What is asked - Rewrite the listing below as a numbered list, from its first line through the line containing "point(1348,733)", both included, and leave out any blank lines.

Given records -
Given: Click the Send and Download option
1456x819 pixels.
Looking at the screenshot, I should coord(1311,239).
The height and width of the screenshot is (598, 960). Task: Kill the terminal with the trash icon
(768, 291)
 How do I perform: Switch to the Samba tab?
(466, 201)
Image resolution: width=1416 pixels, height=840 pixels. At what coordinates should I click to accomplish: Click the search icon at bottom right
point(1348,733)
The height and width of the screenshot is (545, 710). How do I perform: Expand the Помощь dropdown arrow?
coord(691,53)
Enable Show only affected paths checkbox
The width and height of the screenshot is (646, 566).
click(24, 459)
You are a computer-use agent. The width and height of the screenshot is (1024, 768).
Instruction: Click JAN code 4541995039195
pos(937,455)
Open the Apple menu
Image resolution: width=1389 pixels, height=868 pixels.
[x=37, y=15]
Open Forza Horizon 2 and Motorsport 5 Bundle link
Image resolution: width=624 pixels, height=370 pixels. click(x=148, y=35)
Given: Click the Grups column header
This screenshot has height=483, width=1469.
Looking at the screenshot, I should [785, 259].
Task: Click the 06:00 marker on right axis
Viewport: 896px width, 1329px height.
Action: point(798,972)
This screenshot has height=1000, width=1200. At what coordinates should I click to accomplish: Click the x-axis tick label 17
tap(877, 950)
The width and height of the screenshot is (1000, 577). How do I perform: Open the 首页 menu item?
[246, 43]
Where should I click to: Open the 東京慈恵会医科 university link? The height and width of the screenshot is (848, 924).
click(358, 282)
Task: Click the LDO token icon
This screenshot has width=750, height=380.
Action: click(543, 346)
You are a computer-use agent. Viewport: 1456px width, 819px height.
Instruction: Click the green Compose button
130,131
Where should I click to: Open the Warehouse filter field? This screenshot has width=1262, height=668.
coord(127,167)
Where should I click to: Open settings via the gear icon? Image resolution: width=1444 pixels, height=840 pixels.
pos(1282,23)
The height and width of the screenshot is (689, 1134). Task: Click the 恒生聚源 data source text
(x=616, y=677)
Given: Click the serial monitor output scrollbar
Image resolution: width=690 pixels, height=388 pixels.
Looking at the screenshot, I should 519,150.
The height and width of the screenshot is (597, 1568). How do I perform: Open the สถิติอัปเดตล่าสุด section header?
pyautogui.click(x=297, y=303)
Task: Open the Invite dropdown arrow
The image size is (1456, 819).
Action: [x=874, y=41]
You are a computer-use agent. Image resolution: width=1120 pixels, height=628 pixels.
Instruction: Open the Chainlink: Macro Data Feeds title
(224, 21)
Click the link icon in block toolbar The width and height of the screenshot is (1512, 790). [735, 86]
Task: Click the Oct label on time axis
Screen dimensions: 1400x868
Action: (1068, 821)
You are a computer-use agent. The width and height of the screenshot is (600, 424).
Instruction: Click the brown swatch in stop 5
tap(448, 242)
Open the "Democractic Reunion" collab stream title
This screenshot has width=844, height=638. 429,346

Right answer -
1. Given: Click the Send and Download option
2. 1456x819 pixels.
3. Looking at the screenshot, I should coord(1311,239).
4. The height and width of the screenshot is (598, 960). Task: Kill the terminal with the trash icon
5. (768, 291)
6.  How do I perform: Switch to the Samba tab?
7. (466, 201)
8. Image resolution: width=1416 pixels, height=840 pixels. At what coordinates should I click to accomplish: Click the search icon at bottom right
9. point(1348,733)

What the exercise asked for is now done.